▸ WORK INSTRUCTIONS: Extract all lines that hold "This" from the records below.

▸ RECORDS FOR PROCESSING:
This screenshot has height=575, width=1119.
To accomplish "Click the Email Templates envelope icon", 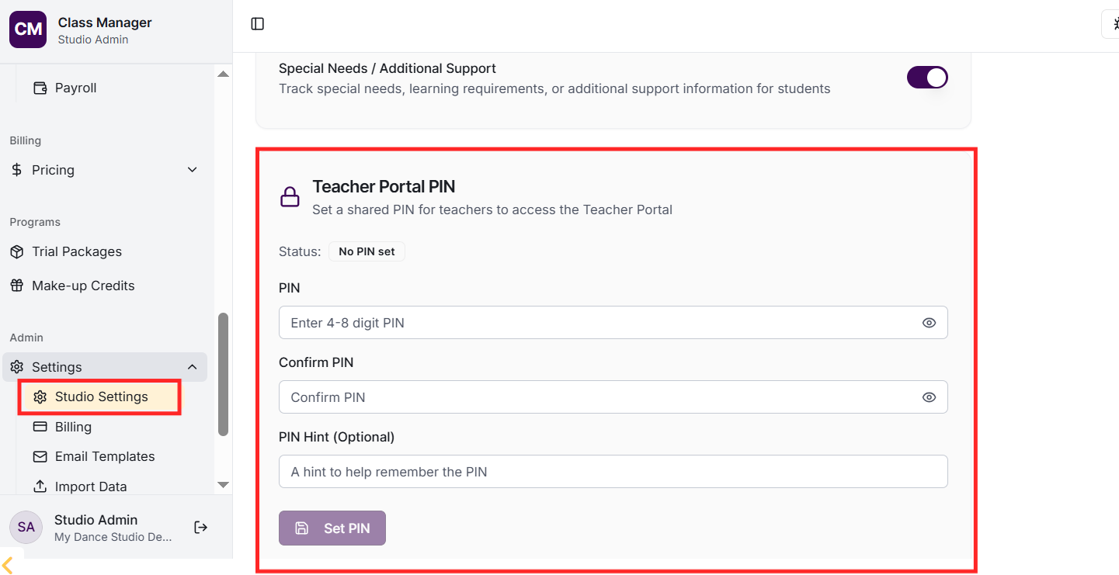I will [x=40, y=456].
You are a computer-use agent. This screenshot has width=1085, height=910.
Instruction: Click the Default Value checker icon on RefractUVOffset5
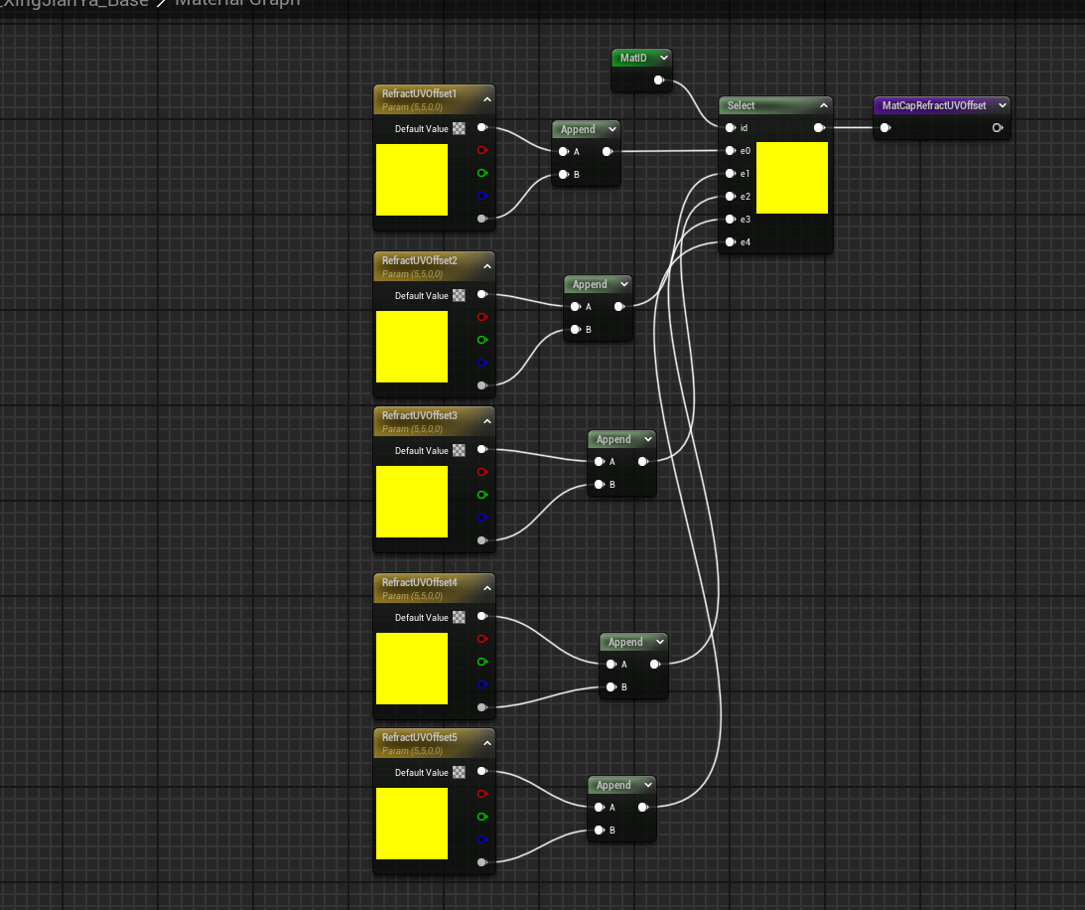[459, 772]
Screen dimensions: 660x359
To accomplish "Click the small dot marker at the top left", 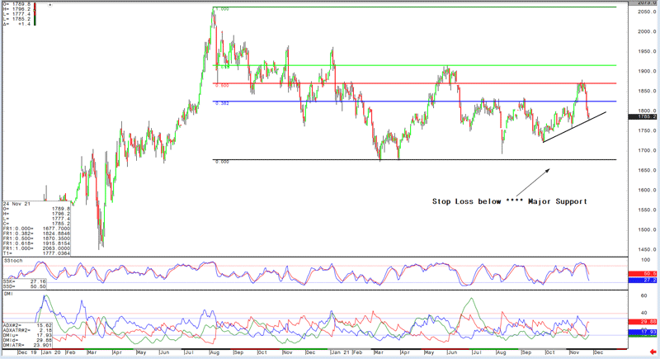I will coord(50,6).
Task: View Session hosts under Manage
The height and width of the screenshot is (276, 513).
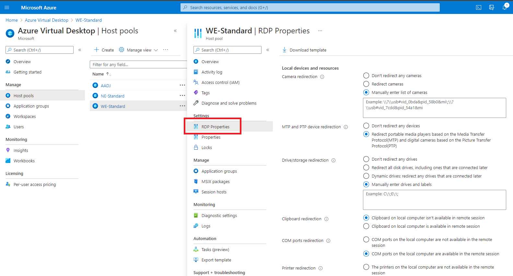Action: click(x=214, y=191)
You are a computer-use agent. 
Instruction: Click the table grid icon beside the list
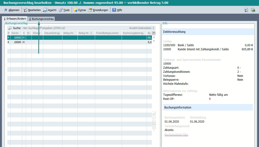pos(154,123)
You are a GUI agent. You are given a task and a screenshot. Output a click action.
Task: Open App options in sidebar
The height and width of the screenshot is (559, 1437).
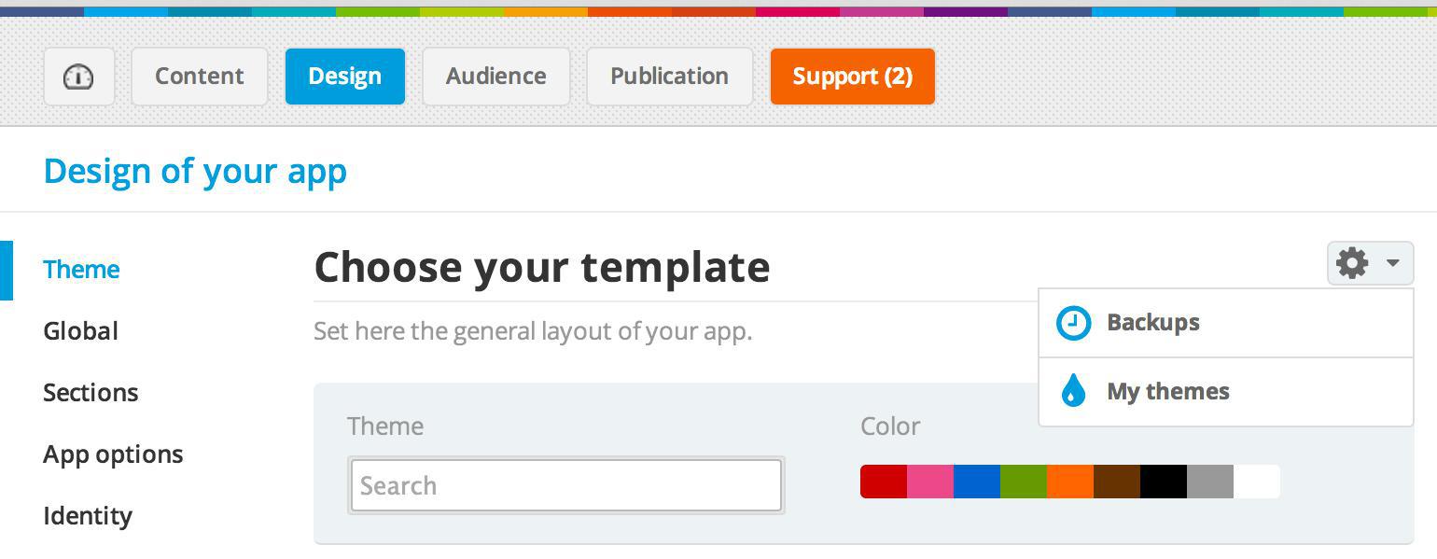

▸ TASK RESPONSE:
This screenshot has height=575, width=1119.
You are a computer-use agent. This screenshot has width=1085, height=910.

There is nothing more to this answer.